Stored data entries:
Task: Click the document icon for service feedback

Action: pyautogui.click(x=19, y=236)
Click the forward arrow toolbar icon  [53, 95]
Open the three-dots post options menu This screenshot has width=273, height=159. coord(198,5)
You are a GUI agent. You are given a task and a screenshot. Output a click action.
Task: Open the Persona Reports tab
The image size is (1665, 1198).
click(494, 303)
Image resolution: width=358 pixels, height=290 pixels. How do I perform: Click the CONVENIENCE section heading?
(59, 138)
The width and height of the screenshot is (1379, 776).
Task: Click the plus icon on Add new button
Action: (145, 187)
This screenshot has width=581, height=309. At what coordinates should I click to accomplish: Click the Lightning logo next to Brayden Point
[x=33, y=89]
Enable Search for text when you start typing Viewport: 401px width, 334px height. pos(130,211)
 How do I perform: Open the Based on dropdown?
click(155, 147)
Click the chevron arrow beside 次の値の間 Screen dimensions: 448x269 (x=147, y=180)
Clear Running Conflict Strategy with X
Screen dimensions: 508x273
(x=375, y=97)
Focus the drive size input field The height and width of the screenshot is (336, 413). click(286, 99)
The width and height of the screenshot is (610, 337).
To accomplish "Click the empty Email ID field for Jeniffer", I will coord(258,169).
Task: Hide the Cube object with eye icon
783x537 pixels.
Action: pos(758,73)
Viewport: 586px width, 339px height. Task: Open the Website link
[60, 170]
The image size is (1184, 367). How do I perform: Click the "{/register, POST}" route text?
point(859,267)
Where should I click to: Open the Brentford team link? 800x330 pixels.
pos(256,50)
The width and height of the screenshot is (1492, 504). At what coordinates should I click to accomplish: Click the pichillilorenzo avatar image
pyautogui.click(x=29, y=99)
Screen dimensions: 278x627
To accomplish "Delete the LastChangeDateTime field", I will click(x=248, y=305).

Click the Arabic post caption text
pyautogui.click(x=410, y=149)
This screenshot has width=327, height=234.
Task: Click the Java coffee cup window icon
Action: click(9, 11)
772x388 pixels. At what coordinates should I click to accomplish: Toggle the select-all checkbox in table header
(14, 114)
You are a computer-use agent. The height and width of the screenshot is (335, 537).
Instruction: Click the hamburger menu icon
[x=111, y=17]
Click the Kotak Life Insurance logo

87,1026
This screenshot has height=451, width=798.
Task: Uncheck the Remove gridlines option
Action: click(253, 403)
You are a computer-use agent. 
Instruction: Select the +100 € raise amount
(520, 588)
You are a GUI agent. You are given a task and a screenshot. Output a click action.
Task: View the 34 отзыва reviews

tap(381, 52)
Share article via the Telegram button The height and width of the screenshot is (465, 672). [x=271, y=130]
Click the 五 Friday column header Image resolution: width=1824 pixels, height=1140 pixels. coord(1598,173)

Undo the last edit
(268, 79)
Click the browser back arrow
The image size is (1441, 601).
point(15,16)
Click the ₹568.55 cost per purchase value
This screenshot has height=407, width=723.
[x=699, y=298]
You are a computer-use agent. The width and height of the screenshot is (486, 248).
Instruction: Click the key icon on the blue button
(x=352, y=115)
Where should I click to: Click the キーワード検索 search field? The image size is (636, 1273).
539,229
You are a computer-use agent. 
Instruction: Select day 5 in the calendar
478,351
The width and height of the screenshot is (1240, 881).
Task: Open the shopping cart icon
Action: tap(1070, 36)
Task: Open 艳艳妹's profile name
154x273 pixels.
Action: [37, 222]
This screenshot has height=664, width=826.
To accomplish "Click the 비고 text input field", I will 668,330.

• What you should do: All of the data above should be output exactly.

• Exercise output:
Task: Click the document icon for service feedback

Action: pyautogui.click(x=19, y=236)
Click the forward arrow toolbar icon  [53, 95]
Open the three-dots post options menu This screenshot has width=273, height=159. coord(198,5)
You are a GUI agent. You are given a task and a screenshot. Output a click action.
Task: Open the Persona Reports tab
The image size is (1665, 1198).
click(494, 303)
Image resolution: width=358 pixels, height=290 pixels. How do I perform: Click the CONVENIENCE section heading?
(59, 138)
The width and height of the screenshot is (1379, 776).
Task: Click the plus icon on Add new button
Action: (145, 187)
This screenshot has width=581, height=309. At what coordinates should I click to accomplish: Click the Lightning logo next to Brayden Point
[x=33, y=89]
Enable Search for text when you start typing Viewport: 401px width, 334px height. pos(130,211)
 How do I perform: Open the Based on dropdown?
click(155, 147)
Click the chevron arrow beside 次の値の間 Screen dimensions: 448x269 (x=147, y=180)
Clear Running Conflict Strategy with X
Screen dimensions: 508x273
(x=375, y=97)
Focus the drive size input field The height and width of the screenshot is (336, 413). click(286, 99)
The width and height of the screenshot is (610, 337).
To accomplish "Click the empty Email ID field for Jeniffer", I will coord(258,169).
Task: Hide the Cube object with eye icon
783x537 pixels.
Action: pos(758,73)
Viewport: 586px width, 339px height. Task: Open the Website link
[60, 170]
The image size is (1184, 367). How do I perform: Click the "{/register, POST}" route text?
point(859,267)
Where should I click to: Open the Brentford team link? 800x330 pixels.
pos(256,50)
The width and height of the screenshot is (1492, 504). At what coordinates should I click to accomplish: Click the pichillilorenzo avatar image
pyautogui.click(x=29, y=99)
Screen dimensions: 278x627
To accomplish "Delete the LastChangeDateTime field", I will click(x=248, y=305).

Click the Arabic post caption text
pyautogui.click(x=410, y=149)
This screenshot has width=327, height=234.
Task: Click the Java coffee cup window icon
Action: click(9, 11)
772x388 pixels. At what coordinates should I click to accomplish: Toggle the select-all checkbox in table header
(14, 114)
You are a computer-use agent. The height and width of the screenshot is (335, 537).
Instruction: Click the hamburger menu icon
[x=111, y=17]
Click the Kotak Life Insurance logo

87,1026
This screenshot has height=451, width=798.
Task: Uncheck the Remove gridlines option
Action: click(253, 403)
You are a computer-use agent. 
Instruction: Select the +100 € raise amount
(520, 588)
You are a GUI agent. You are given a task and a screenshot. Output a click action.
Task: View the 34 отзыва reviews

tap(381, 52)
Share article via the Telegram button The height and width of the screenshot is (465, 672). [x=271, y=130]
Click the 五 Friday column header Image resolution: width=1824 pixels, height=1140 pixels. coord(1598,173)

Undo the last edit
(268, 79)
Click the browser back arrow
The image size is (1441, 601).
point(15,16)
Click the ₹568.55 cost per purchase value
This screenshot has height=407, width=723.
[x=699, y=298]
You are a computer-use agent. The width and height of the screenshot is (486, 248).
Instruction: Click the key icon on the blue button
(x=352, y=115)
Where should I click to: Click the キーワード検索 search field? The image size is (636, 1273).
539,229
You are a computer-use agent. 
Instruction: Select day 5 in the calendar
478,351
The width and height of the screenshot is (1240, 881).
Task: Open the shopping cart icon
Action: tap(1070, 36)
Task: Open 艳艳妹's profile name
154x273 pixels.
Action: [37, 222]
This screenshot has height=664, width=826.
To accomplish "Click the 비고 text input field", I will 668,330.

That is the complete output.